Tempête à Washington (1962) d’Otto Preminger

‌L'histoire est la suivante : un président démocrate (incarné par Franchot Tone) nomme Leffingwell (Henry Fonda) au poste de secrétaire d'État (l'équivalent du ministre des Affaires étrangères). Mais la nomination doit être validée par le Sénat et l'issue du vote est très incertaine à cause de la personnalité clivante qu'est Leffingwell. Le président américain fait confiance au processus démocratique, mais il entend aller jusqu'au bout de ses décisions car il est malade et sait que ses jours sont comptés, donc il veut placer un homme qui partage sa vision. Il n'est donc pas prêt à céder face aux pressions, malgré les risques de division au sein même de la majorité.

L'interprétation du film prend tout son sens quand on le remet dans son contexte historique : la Guerre froide. Les enjeux intérieurs et extérieurs sont étroitement liés, et l'aversion pour le communisme est une obsession nationale – le film sort une dizaine d'années après le maccarthysme qui a laissé des traces profondes dans la société américaine.

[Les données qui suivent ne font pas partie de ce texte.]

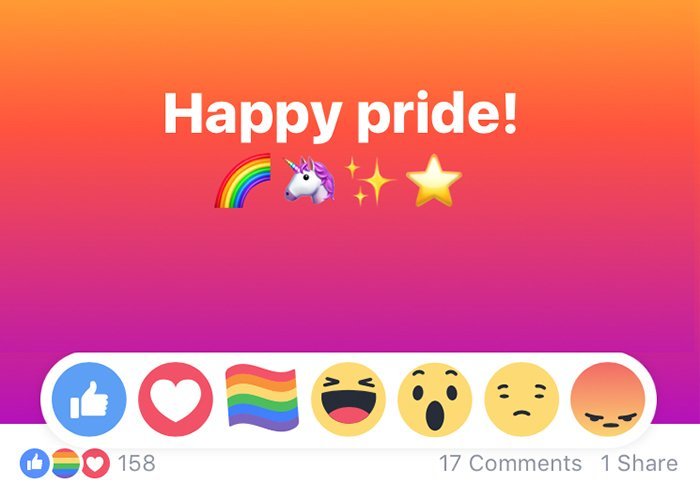Click the rainbow emoji in the post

Un autre personnage mérite notre attention : le vice-président Harley Hudson. Personnage secondaire joué par Lew Ayres, il affirme dans une discussion qu’il n'a aucunement l'ambition de devenir président et que cette éventualité a même plutôt tendance à l'inquiéter. Ce protagoniste est très probablement inspiré de Harry S. Truman, qui s'est retrouvé dans la même situation en succédant à Roosevelt sans s'être projeté dans cette fonction suprême. La scène finale est d’ailleurs similaire à ce qu’a vécu Truman, puisqu’il a appris la mort de son prédécesseur au moment où il assurait son rôle habituel de président du Sénat. Cette dernière séquence met ainsi en avant le sens du devoir et des responsabilités qui incombe au président américain, ainsi qu'une inévitable forme de personnalisation du pouvoir, et donc l'influence de chaque président sur les orientations politiques de la première puissance mondiale.

Raphaël Jullien

 

© Columbia Films

Docteur Folamour (1964) de Stanley Kubrick

Une célèbre citation de Georges Clemenceau affirme que la guerre est « trop grave pour la confier à des militaires ». Dans le film de Kubrick, le général Jack D. Ripper y fait référence pour ensuite la tordre et en proposer une variante : « la guerre est trop importante pour être laissée aux politiciens ». En fait, "Docteur Folamour" s’avère plus antimilitariste qu’antipoliticien, le long métrage proposant un personnage de président américain étonnamment mesuré. Merkin Muffley est peut-être même le seul personnage « normal » et sensé dans cette histoire où s’affrontent les égos, à coups de répliques et comportements excentriques, paranoïaques, belliqueux ou encore absurdes.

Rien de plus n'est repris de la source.